Redefining Parc’s federal mandate

Updated Aug 12, 2013 08:00am

PAKISTAN Agriculture Research Council is trying to redefine itself. It made its first attempt recently when it convened a meeting of vice-chancellors of all agriculture universities in the country to set its new terms of reference.

The council, as a federal umbrella body, will need to lead from the front, especially in areas where provinces, by the very nature of their governance and resources, do not have access or reach.

Experts expect Parc to play an important role in coordinating research and development among federating units, serving as a national clearing house of projects to avoid duplication and wastage of resources, linking Pakistan to international research, setting national policy and out-reach agenda, national and international resource mobilisation and, most importantly, promoting provincial harmony. Parc will have its hands full if it lives up to these expectations.

In order to lead all above-mentioned initiatives, Parc needs to re-cast itself into a complementary role as far as provinces are concerned. If it continues to be perceived as a parallel and competing body, the federating units may resist all its efforts. The US Department of Agriculture (USDA) — which has a strong presence at the federal level, adopts a supporting role when it comes to states — can be a role model for Parc. The same can be said for the Indian model.

Parc may even have to rename itself since agriculture, as a sector, has been handed to provinces and the very name ‘Pakistan Agriculture Research Council’ can draw constitutional and legal objections. It can still work on national food security issues. Parc may have to go for basic re-modelling to make an impact.

Post devolution, as was the case even before, huge overlapping and even straight duplications have been hallmark of agricultural research. All provincial departments conceive and lead their own research projects, without, in most of the cases, knowing what the others are doing. Different departments and government and private agencies are currently running 28 projects on bio-technology, around 25 on wheat and some 15 on cotton.

There is not a single body which keeps tabs on why these projects exist, what they are doing, how much do they overlap and what they are designed to achieve. That is precisely where Parc needs to find its role: work as a federal clearing house on research and development projects, ensuring that each penny spent brings maximum benefit to the country and community.
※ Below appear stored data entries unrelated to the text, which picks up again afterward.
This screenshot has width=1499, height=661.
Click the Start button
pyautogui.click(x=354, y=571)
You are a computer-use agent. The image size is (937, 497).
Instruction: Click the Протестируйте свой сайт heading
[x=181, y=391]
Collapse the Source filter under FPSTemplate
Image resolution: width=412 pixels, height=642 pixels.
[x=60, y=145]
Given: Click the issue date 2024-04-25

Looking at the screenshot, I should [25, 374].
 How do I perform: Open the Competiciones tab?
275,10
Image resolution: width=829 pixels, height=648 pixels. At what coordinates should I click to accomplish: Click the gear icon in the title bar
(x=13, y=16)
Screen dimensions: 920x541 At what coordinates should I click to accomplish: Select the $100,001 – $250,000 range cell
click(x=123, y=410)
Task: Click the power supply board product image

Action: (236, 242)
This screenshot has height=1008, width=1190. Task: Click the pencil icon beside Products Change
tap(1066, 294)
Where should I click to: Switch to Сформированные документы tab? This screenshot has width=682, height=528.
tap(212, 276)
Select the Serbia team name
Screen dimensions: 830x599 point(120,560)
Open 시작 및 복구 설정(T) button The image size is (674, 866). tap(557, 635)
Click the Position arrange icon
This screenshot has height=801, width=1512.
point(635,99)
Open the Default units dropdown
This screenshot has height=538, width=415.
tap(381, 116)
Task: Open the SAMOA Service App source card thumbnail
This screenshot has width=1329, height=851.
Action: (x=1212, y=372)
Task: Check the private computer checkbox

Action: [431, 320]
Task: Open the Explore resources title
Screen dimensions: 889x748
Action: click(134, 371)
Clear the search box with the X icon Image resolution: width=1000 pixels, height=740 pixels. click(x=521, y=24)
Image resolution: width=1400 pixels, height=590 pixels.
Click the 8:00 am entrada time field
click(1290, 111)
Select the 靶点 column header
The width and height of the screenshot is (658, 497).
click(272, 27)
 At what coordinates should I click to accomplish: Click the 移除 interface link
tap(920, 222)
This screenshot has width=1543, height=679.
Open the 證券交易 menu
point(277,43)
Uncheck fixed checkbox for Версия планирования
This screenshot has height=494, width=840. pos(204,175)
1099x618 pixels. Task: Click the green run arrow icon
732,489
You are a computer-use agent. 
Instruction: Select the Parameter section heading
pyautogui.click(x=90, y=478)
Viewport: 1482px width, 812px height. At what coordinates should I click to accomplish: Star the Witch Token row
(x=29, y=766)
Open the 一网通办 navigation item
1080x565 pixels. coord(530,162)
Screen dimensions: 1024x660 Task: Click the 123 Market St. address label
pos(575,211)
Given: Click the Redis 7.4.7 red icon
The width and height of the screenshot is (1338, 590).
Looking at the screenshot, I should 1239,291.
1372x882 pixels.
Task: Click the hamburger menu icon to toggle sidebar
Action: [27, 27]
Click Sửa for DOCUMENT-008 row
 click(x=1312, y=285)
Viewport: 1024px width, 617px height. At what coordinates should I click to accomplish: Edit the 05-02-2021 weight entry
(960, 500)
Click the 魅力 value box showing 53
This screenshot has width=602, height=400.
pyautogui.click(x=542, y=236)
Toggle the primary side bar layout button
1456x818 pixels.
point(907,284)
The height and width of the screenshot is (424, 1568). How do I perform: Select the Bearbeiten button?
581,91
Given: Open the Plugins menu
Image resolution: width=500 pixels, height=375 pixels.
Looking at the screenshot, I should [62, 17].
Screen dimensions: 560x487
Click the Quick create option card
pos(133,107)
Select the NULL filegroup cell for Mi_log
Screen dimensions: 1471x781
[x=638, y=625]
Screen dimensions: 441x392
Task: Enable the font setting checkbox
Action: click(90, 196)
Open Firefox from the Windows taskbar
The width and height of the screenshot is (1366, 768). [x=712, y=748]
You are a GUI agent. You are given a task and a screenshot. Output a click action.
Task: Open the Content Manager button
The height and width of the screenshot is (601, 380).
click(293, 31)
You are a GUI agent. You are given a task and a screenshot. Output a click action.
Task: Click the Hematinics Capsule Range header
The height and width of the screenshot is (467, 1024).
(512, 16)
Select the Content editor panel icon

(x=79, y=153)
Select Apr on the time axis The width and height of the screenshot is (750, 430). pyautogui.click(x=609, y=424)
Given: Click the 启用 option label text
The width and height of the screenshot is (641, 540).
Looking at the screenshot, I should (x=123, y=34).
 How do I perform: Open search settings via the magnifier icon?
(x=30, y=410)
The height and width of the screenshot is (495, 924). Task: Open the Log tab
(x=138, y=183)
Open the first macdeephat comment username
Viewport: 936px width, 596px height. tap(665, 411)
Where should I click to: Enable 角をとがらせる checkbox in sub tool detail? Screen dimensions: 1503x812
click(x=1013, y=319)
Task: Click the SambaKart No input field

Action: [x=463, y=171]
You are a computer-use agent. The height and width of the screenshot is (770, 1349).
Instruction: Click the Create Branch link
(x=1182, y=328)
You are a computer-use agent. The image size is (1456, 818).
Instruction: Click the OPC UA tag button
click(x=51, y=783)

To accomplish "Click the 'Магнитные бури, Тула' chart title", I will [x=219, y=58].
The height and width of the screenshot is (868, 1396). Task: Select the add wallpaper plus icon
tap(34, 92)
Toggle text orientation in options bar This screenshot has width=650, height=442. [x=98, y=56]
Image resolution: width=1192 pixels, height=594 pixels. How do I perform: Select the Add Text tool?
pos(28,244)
Linking Pakistan’s agriculture to the international sources of knowledge can be termed as an important work for Parc. Most of the world bodies will prefer working with federal bodies because it gives them access to the entire country. On top of that, there are certain areas, which only the federal government or its agencies can deal with; like food security situation and poverty and hunger in a particular country. The entire system of the United Nations (UNDP, WFP, and FAO) works with national governments. Parc, an already existing federal body, and find a role in all these areas.

As a federal coordinator, the Parc will also have access to national and international resources, both financial and human. Diverting them to critical areas of research, weak links in the production chain and ensuring results would be of decisive importance for Pakistan’s progress.

With Federal Committee on Agriculture defunct, there is also policy and planning vacuum at the federal level. It was FCA that used create projects of requirement, set targets for each crop and ensured what each province needed to achieve. With its demise after 2010, planning has fallen flat and a volatile market reflects that planning failure. In a federation, a coordinating and bargaining agent is always crucial.

One hopes that the rejuvenated Parc casts itself in all these roles and also gets necessary financial, legal and administrative support from the government as well. But in order to that all, the key word for it would be ‘federal.’ If it tries to hog areas of provincial jurisdiction, it would certainly be an exercise in self-defeat.